[The problem] Print each entry verbatim.

Extracted entries: Begin

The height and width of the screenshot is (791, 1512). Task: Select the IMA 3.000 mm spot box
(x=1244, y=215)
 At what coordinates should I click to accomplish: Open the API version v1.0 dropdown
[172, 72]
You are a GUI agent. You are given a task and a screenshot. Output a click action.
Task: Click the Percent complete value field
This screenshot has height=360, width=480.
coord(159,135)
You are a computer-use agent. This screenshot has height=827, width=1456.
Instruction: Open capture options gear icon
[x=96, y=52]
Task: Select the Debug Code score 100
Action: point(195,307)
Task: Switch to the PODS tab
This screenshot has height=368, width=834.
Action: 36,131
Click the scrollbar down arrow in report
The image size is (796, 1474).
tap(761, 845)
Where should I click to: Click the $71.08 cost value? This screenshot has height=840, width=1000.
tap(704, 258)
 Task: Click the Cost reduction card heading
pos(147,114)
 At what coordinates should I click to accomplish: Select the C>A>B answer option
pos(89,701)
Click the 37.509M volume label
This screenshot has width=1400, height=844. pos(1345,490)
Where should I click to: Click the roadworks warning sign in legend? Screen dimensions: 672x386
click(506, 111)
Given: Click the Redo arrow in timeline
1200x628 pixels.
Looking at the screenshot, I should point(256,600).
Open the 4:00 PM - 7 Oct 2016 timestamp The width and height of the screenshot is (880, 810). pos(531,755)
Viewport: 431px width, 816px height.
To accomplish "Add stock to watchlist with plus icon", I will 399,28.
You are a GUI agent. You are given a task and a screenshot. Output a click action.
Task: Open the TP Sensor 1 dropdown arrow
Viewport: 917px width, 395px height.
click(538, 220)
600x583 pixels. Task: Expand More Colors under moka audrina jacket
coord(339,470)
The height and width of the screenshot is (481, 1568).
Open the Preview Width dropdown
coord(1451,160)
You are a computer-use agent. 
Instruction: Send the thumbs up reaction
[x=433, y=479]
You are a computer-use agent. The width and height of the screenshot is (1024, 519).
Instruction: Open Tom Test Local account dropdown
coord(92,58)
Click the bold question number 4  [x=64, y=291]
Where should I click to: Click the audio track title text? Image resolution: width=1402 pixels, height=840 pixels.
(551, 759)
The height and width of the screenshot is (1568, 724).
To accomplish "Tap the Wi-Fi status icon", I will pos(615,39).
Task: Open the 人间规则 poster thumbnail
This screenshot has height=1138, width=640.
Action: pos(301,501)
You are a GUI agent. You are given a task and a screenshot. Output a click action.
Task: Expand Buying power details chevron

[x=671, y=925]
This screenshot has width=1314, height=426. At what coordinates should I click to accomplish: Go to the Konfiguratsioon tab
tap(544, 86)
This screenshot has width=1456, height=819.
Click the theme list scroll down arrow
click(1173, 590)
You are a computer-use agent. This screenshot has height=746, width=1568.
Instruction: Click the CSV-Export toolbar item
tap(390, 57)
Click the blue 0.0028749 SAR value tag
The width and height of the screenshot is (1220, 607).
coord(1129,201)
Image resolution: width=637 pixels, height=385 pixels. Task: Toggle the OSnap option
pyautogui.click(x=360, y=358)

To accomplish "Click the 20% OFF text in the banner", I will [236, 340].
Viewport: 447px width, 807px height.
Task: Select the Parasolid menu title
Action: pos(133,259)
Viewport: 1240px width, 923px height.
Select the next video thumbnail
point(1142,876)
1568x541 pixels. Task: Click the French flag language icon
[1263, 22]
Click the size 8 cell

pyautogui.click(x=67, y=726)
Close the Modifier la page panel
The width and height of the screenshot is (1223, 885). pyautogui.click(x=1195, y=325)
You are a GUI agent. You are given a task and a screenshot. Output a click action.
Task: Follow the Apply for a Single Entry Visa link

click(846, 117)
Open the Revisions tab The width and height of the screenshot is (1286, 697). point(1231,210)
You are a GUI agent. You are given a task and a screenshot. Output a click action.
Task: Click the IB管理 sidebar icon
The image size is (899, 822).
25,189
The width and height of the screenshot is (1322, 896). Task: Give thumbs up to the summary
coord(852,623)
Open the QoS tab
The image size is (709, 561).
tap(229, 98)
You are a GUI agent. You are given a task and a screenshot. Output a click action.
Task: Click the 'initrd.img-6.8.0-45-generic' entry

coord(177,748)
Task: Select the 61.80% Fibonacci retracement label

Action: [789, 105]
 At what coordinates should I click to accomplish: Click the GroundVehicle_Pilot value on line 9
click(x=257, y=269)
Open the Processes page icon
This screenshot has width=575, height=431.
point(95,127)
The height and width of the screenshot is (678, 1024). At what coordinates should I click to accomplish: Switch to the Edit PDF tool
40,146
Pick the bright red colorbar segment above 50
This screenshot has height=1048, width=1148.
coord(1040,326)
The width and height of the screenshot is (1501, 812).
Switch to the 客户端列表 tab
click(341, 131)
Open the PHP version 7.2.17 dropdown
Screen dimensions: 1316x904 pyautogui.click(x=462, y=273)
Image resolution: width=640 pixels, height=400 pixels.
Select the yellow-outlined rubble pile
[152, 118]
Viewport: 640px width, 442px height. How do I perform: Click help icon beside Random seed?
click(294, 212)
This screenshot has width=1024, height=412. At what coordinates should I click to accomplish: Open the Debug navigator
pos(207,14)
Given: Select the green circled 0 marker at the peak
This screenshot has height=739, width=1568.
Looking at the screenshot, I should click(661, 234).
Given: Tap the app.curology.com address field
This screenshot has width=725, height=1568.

Extracted entries: End

[Answer section]
The height and width of the screenshot is (791, 1512). Task: Select the IMA 3.000 mm spot box
(x=1244, y=215)
 At what coordinates should I click to accomplish: Open the API version v1.0 dropdown
[172, 72]
You are a GUI agent. You are given a task and a screenshot. Output a click action.
Task: Click the Percent complete value field
This screenshot has height=360, width=480.
coord(159,135)
You are a computer-use agent. This screenshot has height=827, width=1456.
Instruction: Open capture options gear icon
[x=96, y=52]
Task: Select the Debug Code score 100
Action: point(195,307)
Task: Switch to the PODS tab
This screenshot has height=368, width=834.
Action: 36,131
Click the scrollbar down arrow in report
The image size is (796, 1474).
tap(761, 845)
Where should I click to: Click the $71.08 cost value? This screenshot has height=840, width=1000.
tap(704, 258)
 Task: Click the Cost reduction card heading
pos(147,114)
 At what coordinates should I click to accomplish: Select the C>A>B answer option
pos(89,701)
Click the 37.509M volume label
This screenshot has width=1400, height=844. pos(1345,490)
Where should I click to: Click the roadworks warning sign in legend? Screen dimensions: 672x386
click(506, 111)
Given: Click the Redo arrow in timeline
1200x628 pixels.
Looking at the screenshot, I should point(256,600).
Open the 4:00 PM - 7 Oct 2016 timestamp The width and height of the screenshot is (880, 810). pos(531,755)
Viewport: 431px width, 816px height.
To accomplish "Add stock to watchlist with plus icon", I will 399,28.
You are a GUI agent. You are given a task and a screenshot. Output a click action.
Task: Open the TP Sensor 1 dropdown arrow
Viewport: 917px width, 395px height.
click(538, 220)
600x583 pixels. Task: Expand More Colors under moka audrina jacket
coord(339,470)
The height and width of the screenshot is (481, 1568).
Open the Preview Width dropdown
coord(1451,160)
You are a computer-use agent. 
Instruction: Send the thumbs up reaction
[x=433, y=479]
You are a computer-use agent. The width and height of the screenshot is (1024, 519).
Instruction: Open Tom Test Local account dropdown
coord(92,58)
Click the bold question number 4  [x=64, y=291]
Where should I click to: Click the audio track title text? Image resolution: width=1402 pixels, height=840 pixels.
(551, 759)
The height and width of the screenshot is (1568, 724).
To accomplish "Tap the Wi-Fi status icon", I will pos(615,39).
Task: Open the 人间规则 poster thumbnail
This screenshot has height=1138, width=640.
Action: pos(301,501)
You are a GUI agent. You are given a task and a screenshot. Output a click action.
Task: Expand Buying power details chevron

[x=671, y=925]
This screenshot has width=1314, height=426. At what coordinates should I click to accomplish: Go to the Konfiguratsioon tab
tap(544, 86)
This screenshot has width=1456, height=819.
Click the theme list scroll down arrow
click(1173, 590)
You are a computer-use agent. This screenshot has height=746, width=1568.
Instruction: Click the CSV-Export toolbar item
tap(390, 57)
Click the blue 0.0028749 SAR value tag
The width and height of the screenshot is (1220, 607).
coord(1129,201)
Image resolution: width=637 pixels, height=385 pixels. Task: Toggle the OSnap option
pyautogui.click(x=360, y=358)

To accomplish "Click the 20% OFF text in the banner", I will [236, 340].
Viewport: 447px width, 807px height.
Task: Select the Parasolid menu title
Action: pos(133,259)
Viewport: 1240px width, 923px height.
Select the next video thumbnail
point(1142,876)
1568x541 pixels. Task: Click the French flag language icon
[1263, 22]
Click the size 8 cell

pyautogui.click(x=67, y=726)
Close the Modifier la page panel
The width and height of the screenshot is (1223, 885). pyautogui.click(x=1195, y=325)
You are a GUI agent. You are given a task and a screenshot. Output a click action.
Task: Follow the Apply for a Single Entry Visa link

click(846, 117)
Open the Revisions tab The width and height of the screenshot is (1286, 697). point(1231,210)
You are a GUI agent. You are given a task and a screenshot. Output a click action.
Task: Click the IB管理 sidebar icon
The image size is (899, 822).
25,189
The width and height of the screenshot is (1322, 896). Task: Give thumbs up to the summary
coord(852,623)
Open the QoS tab
The image size is (709, 561).
tap(229, 98)
You are a GUI agent. You are given a task and a screenshot. Output a click action.
Task: Click the 'initrd.img-6.8.0-45-generic' entry

coord(177,748)
Task: Select the 61.80% Fibonacci retracement label

Action: [789, 105]
 At what coordinates should I click to accomplish: Click the GroundVehicle_Pilot value on line 9
click(x=257, y=269)
Open the Processes page icon
This screenshot has width=575, height=431.
point(95,127)
The height and width of the screenshot is (678, 1024). At what coordinates should I click to accomplish: Switch to the Edit PDF tool
40,146
Pick the bright red colorbar segment above 50
This screenshot has height=1048, width=1148.
coord(1040,326)
The width and height of the screenshot is (1501, 812).
Switch to the 客户端列表 tab
click(341, 131)
Open the PHP version 7.2.17 dropdown
Screen dimensions: 1316x904 pyautogui.click(x=462, y=273)
Image resolution: width=640 pixels, height=400 pixels.
Select the yellow-outlined rubble pile
[152, 118]
Viewport: 640px width, 442px height. How do I perform: Click help icon beside Random seed?
click(294, 212)
This screenshot has width=1024, height=412. At what coordinates should I click to accomplish: Open the Debug navigator
pos(207,14)
Given: Select the green circled 0 marker at the peak
This screenshot has height=739, width=1568.
Looking at the screenshot, I should click(661, 234).
Given: Tap the app.curology.com address field
This screenshot has width=725, height=1568.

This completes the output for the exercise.